Comparison of Angiotensin II Antagonist and Antiserum Infusion with Nephrectomy in the Rat with Two-Kidney Goldblatt Hypertension

Abstract

Factors responsible for maintaining blood pressure were studied in rats with one renal artery constricted and the contralateral kidney intact. Rats with short-term (< 3 weeks) and chronic (> 4 months) hypertension were infused with angiotensin II antiserum until the pressor effect of exogenous angiotensin II was blocked. The blood pressure response to an infusion of an angiotensin antagonist (1-Sar-8-Ala-angiotensin II) was then recorded. Blood pressure was also measured following subsequent unilateral nephrectomy (ischemic kidney). Antiserum produced a small, sustained, nonsignificant fall in mean blood pressure, whereas the antagonist produced a major reduction. In rats with short-term hypertension, the antagonist reduced blood pressure to normal or near-normal levels. In rats with chronic hypertension, mean blood pressure fell but still remained above the upper limit of the normal range. Removal of the ischemic kidney produced a fall in blood pressure to a mean level close to that obtained after antagonist infusion. Mean cumulative sodium balance in the rats with short-term hypertension was slightly negative.
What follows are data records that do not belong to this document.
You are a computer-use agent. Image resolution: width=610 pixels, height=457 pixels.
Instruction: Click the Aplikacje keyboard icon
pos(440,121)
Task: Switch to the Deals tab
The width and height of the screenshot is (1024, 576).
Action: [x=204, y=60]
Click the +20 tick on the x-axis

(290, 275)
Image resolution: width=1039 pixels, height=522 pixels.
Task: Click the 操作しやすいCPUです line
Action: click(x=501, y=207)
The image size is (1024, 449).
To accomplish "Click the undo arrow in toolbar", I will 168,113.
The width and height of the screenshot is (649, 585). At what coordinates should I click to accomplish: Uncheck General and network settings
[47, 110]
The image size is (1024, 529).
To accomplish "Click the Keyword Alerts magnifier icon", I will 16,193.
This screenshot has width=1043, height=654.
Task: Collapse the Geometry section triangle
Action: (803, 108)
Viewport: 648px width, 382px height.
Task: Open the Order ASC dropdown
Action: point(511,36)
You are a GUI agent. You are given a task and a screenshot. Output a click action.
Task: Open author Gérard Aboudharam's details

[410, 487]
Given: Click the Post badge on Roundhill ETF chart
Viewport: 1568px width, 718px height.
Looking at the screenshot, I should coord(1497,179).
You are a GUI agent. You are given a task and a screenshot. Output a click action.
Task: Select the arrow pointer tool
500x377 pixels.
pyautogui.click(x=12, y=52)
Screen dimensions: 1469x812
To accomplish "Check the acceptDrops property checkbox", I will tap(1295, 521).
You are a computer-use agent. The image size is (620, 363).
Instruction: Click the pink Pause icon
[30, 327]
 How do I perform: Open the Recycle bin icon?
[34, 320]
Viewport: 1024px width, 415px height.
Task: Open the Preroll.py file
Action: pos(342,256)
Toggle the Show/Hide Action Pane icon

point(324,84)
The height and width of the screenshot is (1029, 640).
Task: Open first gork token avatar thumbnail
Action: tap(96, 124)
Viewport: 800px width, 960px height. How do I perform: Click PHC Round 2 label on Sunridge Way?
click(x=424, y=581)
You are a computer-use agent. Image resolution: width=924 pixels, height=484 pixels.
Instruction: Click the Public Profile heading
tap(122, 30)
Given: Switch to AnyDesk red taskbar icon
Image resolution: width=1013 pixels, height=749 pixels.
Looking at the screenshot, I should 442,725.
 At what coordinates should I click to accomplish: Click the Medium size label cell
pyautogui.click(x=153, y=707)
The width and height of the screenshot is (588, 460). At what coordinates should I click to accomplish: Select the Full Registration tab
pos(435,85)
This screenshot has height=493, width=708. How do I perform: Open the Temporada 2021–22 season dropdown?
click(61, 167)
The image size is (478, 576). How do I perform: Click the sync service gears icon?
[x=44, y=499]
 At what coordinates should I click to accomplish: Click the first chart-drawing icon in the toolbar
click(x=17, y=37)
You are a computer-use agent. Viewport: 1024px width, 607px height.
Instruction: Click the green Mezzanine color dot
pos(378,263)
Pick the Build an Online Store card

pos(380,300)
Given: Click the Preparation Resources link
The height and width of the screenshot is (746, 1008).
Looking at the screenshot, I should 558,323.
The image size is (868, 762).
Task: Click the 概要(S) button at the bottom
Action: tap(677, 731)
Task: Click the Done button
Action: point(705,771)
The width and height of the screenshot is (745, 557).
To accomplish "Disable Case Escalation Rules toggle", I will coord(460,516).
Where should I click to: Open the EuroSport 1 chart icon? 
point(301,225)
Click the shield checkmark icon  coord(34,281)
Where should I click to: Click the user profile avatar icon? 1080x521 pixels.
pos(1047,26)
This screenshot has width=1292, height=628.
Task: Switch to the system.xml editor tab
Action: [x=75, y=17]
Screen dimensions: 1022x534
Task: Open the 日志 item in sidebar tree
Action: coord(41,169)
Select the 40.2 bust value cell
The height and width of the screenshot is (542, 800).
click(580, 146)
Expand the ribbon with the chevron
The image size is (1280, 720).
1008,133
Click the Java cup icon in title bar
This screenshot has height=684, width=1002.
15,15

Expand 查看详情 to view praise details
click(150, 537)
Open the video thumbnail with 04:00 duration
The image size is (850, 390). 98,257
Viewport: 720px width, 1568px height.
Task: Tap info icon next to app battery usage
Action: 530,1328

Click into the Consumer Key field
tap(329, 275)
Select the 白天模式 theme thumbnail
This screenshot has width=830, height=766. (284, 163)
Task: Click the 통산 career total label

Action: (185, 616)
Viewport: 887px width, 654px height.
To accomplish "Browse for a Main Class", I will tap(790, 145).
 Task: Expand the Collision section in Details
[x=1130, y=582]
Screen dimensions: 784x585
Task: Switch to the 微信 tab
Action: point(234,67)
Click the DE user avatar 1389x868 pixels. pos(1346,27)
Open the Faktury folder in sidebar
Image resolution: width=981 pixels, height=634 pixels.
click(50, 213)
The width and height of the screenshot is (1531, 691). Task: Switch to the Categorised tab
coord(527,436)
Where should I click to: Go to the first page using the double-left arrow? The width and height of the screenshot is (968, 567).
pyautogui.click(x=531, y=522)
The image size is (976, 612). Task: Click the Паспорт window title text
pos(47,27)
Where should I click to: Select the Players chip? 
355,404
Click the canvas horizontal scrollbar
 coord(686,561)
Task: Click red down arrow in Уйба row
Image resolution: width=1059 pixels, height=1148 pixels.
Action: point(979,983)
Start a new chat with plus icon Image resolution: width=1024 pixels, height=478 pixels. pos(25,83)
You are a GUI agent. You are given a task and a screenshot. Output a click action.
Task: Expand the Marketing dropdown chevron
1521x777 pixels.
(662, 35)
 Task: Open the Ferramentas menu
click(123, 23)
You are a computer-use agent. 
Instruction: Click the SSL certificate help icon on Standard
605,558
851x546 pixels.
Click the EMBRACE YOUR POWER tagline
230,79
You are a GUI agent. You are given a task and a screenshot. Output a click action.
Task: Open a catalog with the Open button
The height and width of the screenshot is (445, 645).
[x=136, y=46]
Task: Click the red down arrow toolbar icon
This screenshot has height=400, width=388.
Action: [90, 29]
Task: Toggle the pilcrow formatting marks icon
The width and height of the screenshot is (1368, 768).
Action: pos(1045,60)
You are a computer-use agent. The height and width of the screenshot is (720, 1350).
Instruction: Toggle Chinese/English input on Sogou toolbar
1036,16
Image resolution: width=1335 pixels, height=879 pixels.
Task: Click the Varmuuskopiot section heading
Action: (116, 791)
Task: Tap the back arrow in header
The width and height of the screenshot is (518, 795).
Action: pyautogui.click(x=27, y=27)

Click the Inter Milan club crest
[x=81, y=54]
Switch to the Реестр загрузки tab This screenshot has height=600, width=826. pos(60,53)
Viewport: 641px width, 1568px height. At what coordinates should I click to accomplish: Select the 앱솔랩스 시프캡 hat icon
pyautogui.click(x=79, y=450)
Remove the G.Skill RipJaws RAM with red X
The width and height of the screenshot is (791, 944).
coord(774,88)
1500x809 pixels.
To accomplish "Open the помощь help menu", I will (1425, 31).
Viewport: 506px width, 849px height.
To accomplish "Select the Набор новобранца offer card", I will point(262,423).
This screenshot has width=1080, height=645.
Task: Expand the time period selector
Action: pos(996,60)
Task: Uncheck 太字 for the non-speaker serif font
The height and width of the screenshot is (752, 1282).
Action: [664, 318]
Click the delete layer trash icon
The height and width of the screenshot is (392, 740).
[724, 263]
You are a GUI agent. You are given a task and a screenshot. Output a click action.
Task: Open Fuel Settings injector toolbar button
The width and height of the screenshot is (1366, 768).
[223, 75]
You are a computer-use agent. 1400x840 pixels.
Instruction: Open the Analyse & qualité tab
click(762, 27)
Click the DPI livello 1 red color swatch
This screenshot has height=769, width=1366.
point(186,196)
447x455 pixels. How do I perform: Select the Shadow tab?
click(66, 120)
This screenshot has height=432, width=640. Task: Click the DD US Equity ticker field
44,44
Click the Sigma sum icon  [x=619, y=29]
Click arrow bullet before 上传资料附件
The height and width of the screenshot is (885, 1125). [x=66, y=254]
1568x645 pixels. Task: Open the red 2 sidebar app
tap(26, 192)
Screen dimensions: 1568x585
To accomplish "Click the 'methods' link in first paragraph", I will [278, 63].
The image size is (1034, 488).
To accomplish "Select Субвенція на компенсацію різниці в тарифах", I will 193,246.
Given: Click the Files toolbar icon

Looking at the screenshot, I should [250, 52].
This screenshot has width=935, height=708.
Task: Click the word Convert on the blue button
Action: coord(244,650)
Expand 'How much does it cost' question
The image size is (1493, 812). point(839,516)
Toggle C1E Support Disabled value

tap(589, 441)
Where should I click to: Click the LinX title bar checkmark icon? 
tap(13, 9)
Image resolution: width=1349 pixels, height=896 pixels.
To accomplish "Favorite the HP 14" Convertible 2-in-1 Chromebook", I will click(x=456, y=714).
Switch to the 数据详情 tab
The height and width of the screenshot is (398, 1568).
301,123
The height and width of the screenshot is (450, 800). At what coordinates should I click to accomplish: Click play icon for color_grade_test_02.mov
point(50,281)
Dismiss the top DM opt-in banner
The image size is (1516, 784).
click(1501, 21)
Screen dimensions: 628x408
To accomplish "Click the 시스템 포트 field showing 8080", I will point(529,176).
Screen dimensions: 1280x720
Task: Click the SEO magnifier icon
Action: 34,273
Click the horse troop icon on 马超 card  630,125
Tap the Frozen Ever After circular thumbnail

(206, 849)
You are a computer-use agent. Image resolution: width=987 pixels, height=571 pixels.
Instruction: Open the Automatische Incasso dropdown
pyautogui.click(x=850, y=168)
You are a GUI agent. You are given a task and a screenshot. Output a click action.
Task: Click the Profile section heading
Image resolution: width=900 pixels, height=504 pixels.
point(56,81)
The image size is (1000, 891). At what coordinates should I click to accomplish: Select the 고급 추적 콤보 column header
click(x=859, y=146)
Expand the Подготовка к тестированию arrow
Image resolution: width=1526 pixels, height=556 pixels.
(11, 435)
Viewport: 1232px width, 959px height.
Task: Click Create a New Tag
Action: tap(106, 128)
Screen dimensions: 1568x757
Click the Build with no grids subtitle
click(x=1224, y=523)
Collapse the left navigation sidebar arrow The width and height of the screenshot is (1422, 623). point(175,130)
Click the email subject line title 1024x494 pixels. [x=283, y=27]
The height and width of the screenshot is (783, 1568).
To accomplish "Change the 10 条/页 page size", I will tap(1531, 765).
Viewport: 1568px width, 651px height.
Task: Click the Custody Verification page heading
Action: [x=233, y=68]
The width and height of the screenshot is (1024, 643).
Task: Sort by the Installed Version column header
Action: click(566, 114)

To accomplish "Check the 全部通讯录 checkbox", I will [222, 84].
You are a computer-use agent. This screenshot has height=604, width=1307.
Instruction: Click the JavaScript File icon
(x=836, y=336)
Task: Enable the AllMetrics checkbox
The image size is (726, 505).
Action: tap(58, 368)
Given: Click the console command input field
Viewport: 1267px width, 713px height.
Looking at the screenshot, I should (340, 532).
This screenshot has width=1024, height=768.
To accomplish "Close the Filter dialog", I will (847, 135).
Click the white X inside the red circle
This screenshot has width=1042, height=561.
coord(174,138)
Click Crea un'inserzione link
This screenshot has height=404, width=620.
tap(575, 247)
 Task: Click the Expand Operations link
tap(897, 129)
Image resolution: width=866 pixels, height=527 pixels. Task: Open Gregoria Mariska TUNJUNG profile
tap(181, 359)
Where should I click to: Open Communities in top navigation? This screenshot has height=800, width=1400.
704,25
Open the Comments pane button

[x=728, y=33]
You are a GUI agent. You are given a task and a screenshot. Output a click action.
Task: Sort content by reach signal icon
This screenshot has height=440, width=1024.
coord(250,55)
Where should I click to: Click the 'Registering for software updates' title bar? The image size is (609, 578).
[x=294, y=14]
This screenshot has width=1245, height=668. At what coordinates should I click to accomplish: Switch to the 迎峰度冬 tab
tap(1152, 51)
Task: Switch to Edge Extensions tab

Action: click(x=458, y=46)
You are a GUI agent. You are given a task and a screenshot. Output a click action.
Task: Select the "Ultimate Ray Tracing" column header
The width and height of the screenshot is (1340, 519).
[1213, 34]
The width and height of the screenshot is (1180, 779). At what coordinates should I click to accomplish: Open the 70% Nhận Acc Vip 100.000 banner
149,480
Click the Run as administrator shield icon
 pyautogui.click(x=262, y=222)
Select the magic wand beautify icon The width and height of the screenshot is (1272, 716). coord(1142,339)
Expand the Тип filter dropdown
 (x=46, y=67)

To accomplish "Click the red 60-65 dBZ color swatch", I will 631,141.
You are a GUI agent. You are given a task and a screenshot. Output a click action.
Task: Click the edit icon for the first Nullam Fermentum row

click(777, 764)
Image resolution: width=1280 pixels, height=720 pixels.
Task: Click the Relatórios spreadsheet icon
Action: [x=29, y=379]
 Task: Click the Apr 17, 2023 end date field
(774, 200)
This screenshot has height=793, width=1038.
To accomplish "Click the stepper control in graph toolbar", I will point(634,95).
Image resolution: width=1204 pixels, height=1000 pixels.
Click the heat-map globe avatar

On the basis of this and previously reported work, it is suggested that angiotensin II is generated at a vascular site which is inaccessible to antibody but readily accessible to antagonist. Moreover, since the effects of angiotensin II antagonist and nephrectomy do not differ significantly, it seems that the ischemic kidney sustains hypertension in this two-kidney model through activity of the renin-angiotensin system, although extrarenal factors assume greater importance when blood pressure remains elevated for longer periods.